Prior to its publication, certain information in this
announcement was deemed to constitute inside information for the
purposes of Article 7 of the Market Abuse Regulation (EU) No.
596/2014.
17 July 2017
EQTEC PLC
("EQTEC", "Company" or the "Group")
Potential acquisition of EQTEC Iberia
Suspension of trading of Ordinary Shares on AIM
Extension of the Altair Convertible Loan Notes
Entry into convertible loan agreement
EQTEC PLC (AIM: EQT), the technology solution company for waste
gasification to energy projects, is pleased to announce that it has
entered into non-binding heads of terms ("Heads of Terms") with
Inava Ingenieria de Analisis SL ("Inava") and the Company's
majority shareholder EBIOSS Energy SE ("EBIOSS") (together the
"Sellers"), pursuant to which EQTEC will acquire the entire issued
share capital of EQTEC Iberia SRL ("EQTEC Iberia") (the "Proposed
Transaction").
In addition, the Company also announces that it has reached
agreement with Altair Group Investment Limited ("Altair") to extend
the repayment of the GBP2.0 million, 7.5% Convertible Secured Loan
Notes ("CSLNs") issued by the Company, from 14 July 2017 to the
earlier of three business days following the completion of the
Proposed Transaction ("Completion") or 31 October 2017.
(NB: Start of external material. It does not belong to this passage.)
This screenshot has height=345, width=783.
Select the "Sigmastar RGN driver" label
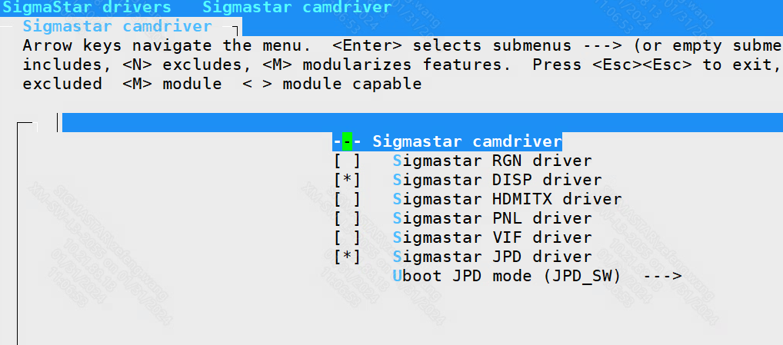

The Company and an existing shareholder (the "Lender"), have
also entered into an agreement pursuant to which the Lender has
agreed to make an interest free unsecured loan of GBP300,000 to
EQTEC (the "Convertible Loan"). Such loan will convert into new
Ordinary Shares on the earlier of the date of Completion and 31
October 2017. The Company will also grant warrants over Ordinary
Shares to the lender at the time of conversion of the Convertible
Loan.
Overview
-- EQTEC Iberia, which is the owner of EGT, a proprietary
gasification technology, is a leading player in the gasification
sector and the Proposed Transaction will provide the Company with a
strong pipeline of waste gasification to energy projects in the
UK
-- The Proposed Transaction, will constitute a related party
transaction and a reverse takeover ("RTO") under the AIM Rules for
Companies (the "AIM Rules")
-- In accordance with Rule 14 of the AIM Rules, trading in the
Company's ordinary shares of EUR0.001 each ("Ordinary Shares") on
AIM will be suspended from 7.30 a.m. today, 17 July 2017
-- The Proposed Transaction, is conditional on, inter alia,
completion of due diligence, entry into definitive documentation,
the approval of the Company's shareholders and EQTEC raising
sufficient funds to provide working capital for the enlarged group
as well as to fund the enlarged group's pipeline of projects
-- The EQTEC board on Completion is expected to include
representatives from EQTEC, EBIOSS and EQTEC Iberia, together with
additional independent Non-Executive Directors
-- Pursuant to the Heads of Terms, the Sellers have provided the
Company with a period of exclusivity until 4 October 2017
-- Agreement has been reached with Altair to extend repayment of the CSLNs
-- Agreement has been reached with the Lender for the provision of the Convertible Loan
o The Convertible Loan is unsecured and non-interest bearing and
will automatically convert into new Ordinary Shares ("Conversion
shares") on the earlier of the date of Completion and 31 October
2017
o Warrants over new Ordinary Shares to be granted to the Lender
on conversion of the Convertible Loan
Further details on the Proposed Transaction
The Company and the Sellers have entered into the Heads of
Terms, pursuant to which the Company will, subject to, inter alia,
the completion of due diligence, the entry into definitive
documentation and shareholder approval, acquire the entire issued
share capital of EQTEC Iberia, through the issue of new Ordinary
Shares to the Sellers ("Consideration Shares"). The number of
Considerations Shares to be issued is still to be agreed but is
expected to be a minimum of, in aggregate, 556 million new Ordinary
Shares.
The Proposed Transaction, if completed, will therefore
constitute a RTO under the AIM Rules and in accordance with Rule 14
of the AIM Rules, will require the publication of an AIM admission
document setting out, inter alia, details of the Proposed
Transaction ("Admission Document") and approval of shareholders of
the Company in a general meeting to be convened by the Company. In
addition, as EBIOSS is a substantial shareholder in the Company,
the Proposed Transaction will also represent a related party
transaction pursuant to Rule 13 of the AIM Rules.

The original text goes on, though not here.